I installed Cibie fog lights under the bumper and Lucas Flame Thrower pencil beams behind the grill. The stock rims were replaced with American Racing mags wrapped with BF Goodrich Radial TAs.
I installed European-style racing mirrors far out front on the fenders and if you’ve never had a car with that placement, you can’t appreciate how nice it is not to have to twist your head from left-to-right to see who’s coming after you! Finally I found some art deco style reflective Pinto stickers and placed them on the front fenders behind the wheels, and moved the antenna from the front fender to the rear-fast back deck at a slant.
Mechanically I didn’t have to do anything engine-wise, but I did find a Pinto in a salvage yard with power steering. I purchased it along with the rack and pinion and installed it on my car along with a small diameter foam rimed custom steering wheel. When I got done, the result was a car that was surprisingly nimble, with steering so quick it made you feel like you were driving a go-kart.
Following all this work, I took my little sportster to a couple local rallies and a few auto-crosses, one on the parking lot of the West County Center mall and did fairly well.
The Pinto was a fun car that served me well for a number of years, because I never tried to get it airborne!
Prompting today’s column was a story posted on Google, recounting a Car and Driver test report from back in the day, comparing the Chevy Vega and the Ford Pinto. Regarding the Pinto, C&D said, “The Pinto is exceptionally satisfying, even amusing, as a city traffic car. It’s highly maneuverable, visibility is extremely good in every direction except toward the rear corners, and it has the sharp-edged, go-stop-turn feel of a sports car.”

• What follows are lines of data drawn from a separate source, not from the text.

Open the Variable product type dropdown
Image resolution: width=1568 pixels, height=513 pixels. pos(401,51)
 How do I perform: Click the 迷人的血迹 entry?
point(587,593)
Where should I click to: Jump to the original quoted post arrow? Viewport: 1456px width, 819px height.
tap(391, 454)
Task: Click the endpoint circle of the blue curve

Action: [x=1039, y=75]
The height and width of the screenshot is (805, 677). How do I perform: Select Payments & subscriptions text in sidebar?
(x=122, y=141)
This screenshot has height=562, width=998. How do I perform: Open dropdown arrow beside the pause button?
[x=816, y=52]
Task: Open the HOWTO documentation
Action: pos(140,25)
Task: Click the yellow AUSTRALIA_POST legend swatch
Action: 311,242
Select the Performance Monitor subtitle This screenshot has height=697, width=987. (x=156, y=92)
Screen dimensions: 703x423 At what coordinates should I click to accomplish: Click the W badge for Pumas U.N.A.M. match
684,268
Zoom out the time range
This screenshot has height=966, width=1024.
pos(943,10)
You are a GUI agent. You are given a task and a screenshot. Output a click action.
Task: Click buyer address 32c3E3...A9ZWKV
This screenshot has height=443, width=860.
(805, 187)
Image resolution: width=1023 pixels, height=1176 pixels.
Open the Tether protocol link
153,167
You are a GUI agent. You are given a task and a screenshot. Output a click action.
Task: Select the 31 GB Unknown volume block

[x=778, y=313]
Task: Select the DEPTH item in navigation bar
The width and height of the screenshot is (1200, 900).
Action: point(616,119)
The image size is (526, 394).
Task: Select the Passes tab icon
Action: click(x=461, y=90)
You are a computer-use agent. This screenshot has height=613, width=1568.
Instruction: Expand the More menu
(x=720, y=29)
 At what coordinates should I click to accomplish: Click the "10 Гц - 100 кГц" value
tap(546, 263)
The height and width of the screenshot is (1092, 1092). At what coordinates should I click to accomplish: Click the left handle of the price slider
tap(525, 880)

The MSRP on the base Pinto two-door sedan in 1974 was $2,527. 132,061 were produced. Total series output was 544,209. Options were relatively few but included air conditioning ($383); AM radio ($61); AM-FM Stereo radio ($222); Luxury Decor Group ($137); Cruise-O-Matic transmission ($212); full wheel covers ($23); forged aluminum wheels ($154); white sidewall tires ($44) and a vinyl roof for $83.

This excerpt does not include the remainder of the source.